=== Task item ===
Search the records for the word "will" and report each line that has it.

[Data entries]
* * * * *

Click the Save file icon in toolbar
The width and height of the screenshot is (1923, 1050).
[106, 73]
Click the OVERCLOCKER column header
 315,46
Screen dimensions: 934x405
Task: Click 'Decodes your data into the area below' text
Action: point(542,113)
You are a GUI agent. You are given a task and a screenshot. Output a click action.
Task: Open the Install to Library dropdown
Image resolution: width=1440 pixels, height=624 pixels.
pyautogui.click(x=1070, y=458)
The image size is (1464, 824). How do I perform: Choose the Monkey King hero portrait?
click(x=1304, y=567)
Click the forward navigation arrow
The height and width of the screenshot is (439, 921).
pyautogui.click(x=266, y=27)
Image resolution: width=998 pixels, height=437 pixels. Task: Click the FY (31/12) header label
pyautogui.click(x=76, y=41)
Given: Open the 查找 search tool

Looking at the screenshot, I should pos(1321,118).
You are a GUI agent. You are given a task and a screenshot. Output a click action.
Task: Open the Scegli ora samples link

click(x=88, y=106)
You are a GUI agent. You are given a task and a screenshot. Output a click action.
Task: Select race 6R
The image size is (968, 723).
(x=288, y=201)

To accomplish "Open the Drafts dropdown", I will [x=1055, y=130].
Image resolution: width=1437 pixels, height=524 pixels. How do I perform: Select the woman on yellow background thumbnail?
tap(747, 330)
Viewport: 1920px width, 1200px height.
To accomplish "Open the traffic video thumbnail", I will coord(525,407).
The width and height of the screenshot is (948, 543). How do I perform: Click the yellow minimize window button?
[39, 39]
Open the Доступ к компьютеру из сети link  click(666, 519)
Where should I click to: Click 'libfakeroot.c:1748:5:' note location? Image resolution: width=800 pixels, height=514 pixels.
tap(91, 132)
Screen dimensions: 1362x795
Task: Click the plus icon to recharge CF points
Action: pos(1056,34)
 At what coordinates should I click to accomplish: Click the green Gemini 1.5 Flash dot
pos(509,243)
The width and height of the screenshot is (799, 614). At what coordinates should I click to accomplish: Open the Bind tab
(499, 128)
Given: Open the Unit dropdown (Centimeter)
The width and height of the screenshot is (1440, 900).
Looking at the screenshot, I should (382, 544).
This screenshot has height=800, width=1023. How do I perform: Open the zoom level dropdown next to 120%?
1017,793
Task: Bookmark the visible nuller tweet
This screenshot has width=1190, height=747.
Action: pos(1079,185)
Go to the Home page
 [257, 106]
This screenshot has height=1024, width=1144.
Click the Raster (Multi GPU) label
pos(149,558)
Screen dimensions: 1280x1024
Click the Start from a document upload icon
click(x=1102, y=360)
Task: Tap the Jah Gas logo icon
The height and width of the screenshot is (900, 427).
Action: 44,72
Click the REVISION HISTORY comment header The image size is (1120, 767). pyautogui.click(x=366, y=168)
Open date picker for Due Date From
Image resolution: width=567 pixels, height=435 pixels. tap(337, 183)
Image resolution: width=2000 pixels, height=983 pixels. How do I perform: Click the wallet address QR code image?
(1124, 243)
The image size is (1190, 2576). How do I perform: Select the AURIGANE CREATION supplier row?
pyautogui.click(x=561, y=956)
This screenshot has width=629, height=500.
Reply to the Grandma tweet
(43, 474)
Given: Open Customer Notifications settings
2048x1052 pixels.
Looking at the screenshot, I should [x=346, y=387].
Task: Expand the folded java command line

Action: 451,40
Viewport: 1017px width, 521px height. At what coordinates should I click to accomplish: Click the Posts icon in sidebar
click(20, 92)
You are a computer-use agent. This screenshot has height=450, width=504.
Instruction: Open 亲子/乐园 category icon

* * * * *

=== Solution below ===
To accomplish "Open the Drafts dropdown", I will [x=1055, y=130].
To accomplish "Open the traffic video thumbnail", I will coord(525,407).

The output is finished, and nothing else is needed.